Diplomats say time is running out to resurrect the pact, which then-U.S. President Donald Trump abandoned in 2018, angering Iran and dismaying the other powers involved -- Britain, China, France, Germany and Russia.
European Union, Iranian and Russian delegates to the talks offered an optimistic assessment after the new round began with a session of the remaining parties to the deal, without the United States -- whom Iran refuses to meet face-to-face.
"I feel extremely positive about what I have seen today," Enrique Mora, the EU official chairing the talks, said after the meeting - the seventh round of talks aimed at reviving a deal under which Iran limited its disputed uranium enrichment program in return for relief from U.S., EU and U.N. economic sanctions.
Mora told reporters the new Iranian delegation had stuck to its demand that all sanctions be lifted. But he also suggested Tehran had not rejected outright the results of the previous six rounds of talks held between April and June.
"They have accepted that the work done over the first six rounds is a good basis to build our work ahead," he said. "We will be of course incorporating the new political sensibilities of the new Iranian administration."
The meeting in Vienna ended a long hiatus triggered by the election in June of Ebrahim Raisi, an anti-Western hardliner. The talks are effectively indirect negotiations between Tehran and Washington, with other officials shuttling between them.
Tehran's negotiating team has set out demands that U.S. and European diplomats consider unrealistic, Western diplomats say.

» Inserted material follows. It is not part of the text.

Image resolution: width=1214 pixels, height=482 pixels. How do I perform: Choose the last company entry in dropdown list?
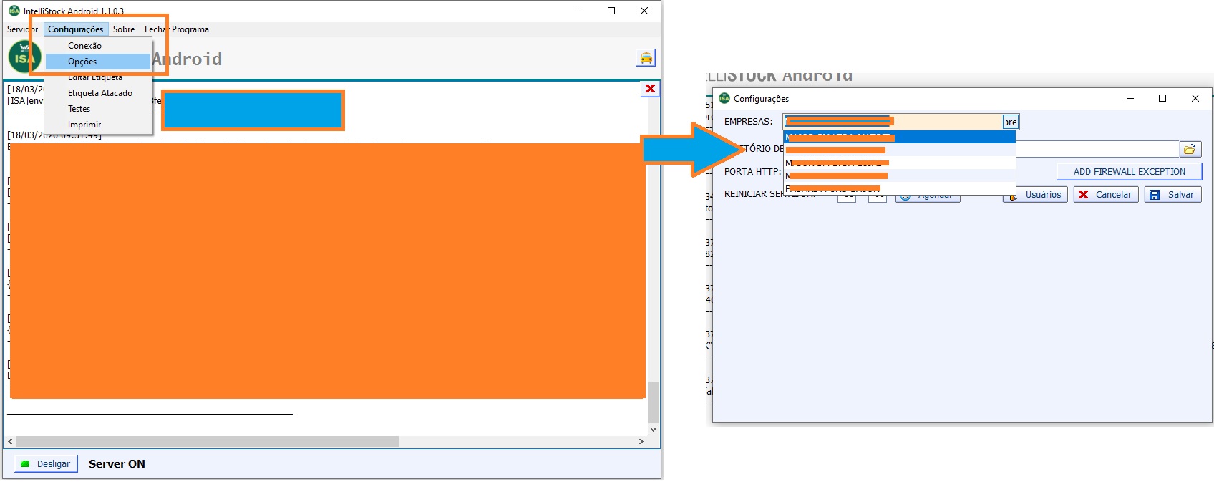tap(899, 189)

Iran has adopted an uncompromising position by demanding the removal of all U.S. and European Union sanctions imposed since 2017, including those unrelated to its nuclear program, in a verifiable process.
The Islamic Republic's top negotiator Ali Bagheri Kani also said the United States and its Western allies should offer guarantees that no new sanctions would be imposed in the future.
“It is a major achievement that all parties in the meeting accepted Iran’s demand that first the situation of illegal and unjust U.S. sanctions...should be cleared and then (we) discuss other issues and decide on those issues,” he told reporters.
There was no immediate comment from the big powers on Bagheri Kani's remarks about the sequencing of topics.
In parallel, Tehran's conflicts with the U.N. atomic watchdog, which monitors its nuclear program, have festered.
As Iran has advanced its uranium enrichment, the International Atomic Energy Agency says its inspectors have been treated roughly and refused access to reinstall monitoring cameras at a site it deems essential to reviving the deal.
"If Iran thinks it can use this time to build more leverage and then come back and say they want something better, it simply won't work. We and our partners won't go for it," U.S. envoy Robert Malley told BBC Sounds on Saturday.
Since Trump took the United States out of the deal, Iran has breached many of its restrictions meant to lengthen the time it would need to generate enough fissile material for a nuclear bomb. Iran says it wants to enrich uranium only for civil uses.
Malley said Washington would be ready to ramp up pressure on Tehran if the talks collapse.
Diplomats have said Washington has suggested negotiating an open-ended interim accord with Tehran as long as a permanent deal is not achieved. Several Iranian officials told Reuters Iran had no intention of accepting an interim deal.
Iran's arch-enemy Israel, which opposed the original deal as too limited in scope and duration, has said military options will be on the table if diplomacy fails.